> **Required task**
Update the part that opens with the line containing "You are a computer-use agent." and closes with the line containing "Instruction: Select the line 哈尔滨市科学技术协会", changing "Select" to "Choose" and leaving everything else untouched.

> **Record list**
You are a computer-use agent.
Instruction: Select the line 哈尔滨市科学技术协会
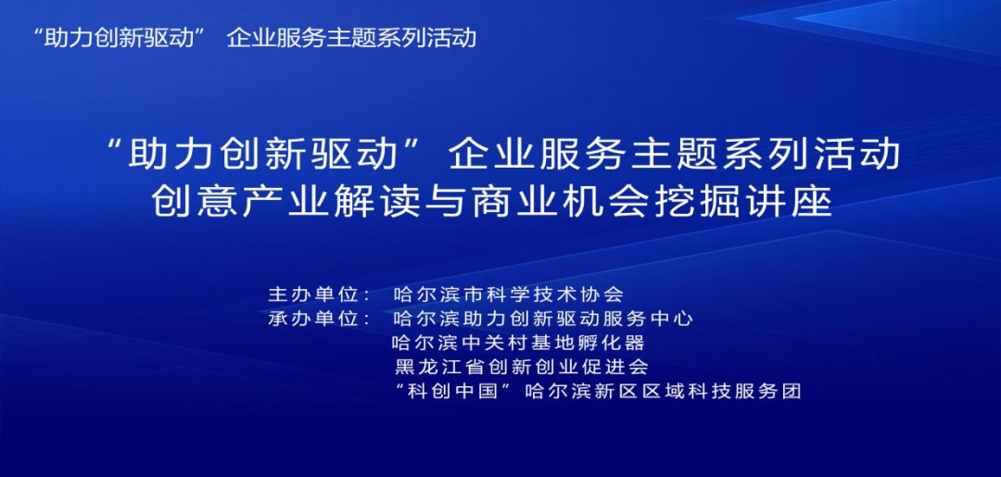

--

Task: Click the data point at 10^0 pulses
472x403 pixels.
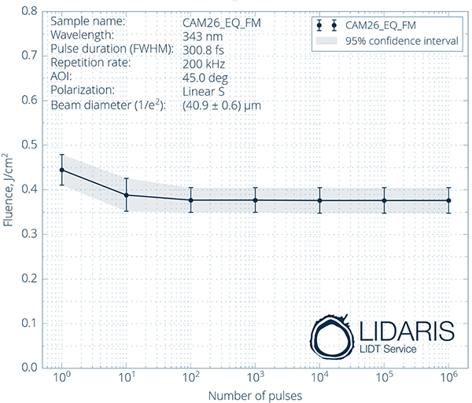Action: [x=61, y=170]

==

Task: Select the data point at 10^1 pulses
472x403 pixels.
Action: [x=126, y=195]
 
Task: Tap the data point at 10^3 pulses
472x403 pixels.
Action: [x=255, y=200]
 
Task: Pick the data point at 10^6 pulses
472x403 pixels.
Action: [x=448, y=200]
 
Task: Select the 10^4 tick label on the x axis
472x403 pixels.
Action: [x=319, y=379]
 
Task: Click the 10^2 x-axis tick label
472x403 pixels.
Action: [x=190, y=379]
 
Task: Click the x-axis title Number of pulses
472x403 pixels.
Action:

> **Result of the task**
You are a computer-use agent.
Instruction: Choose the line 哈尔滨市科学技术协会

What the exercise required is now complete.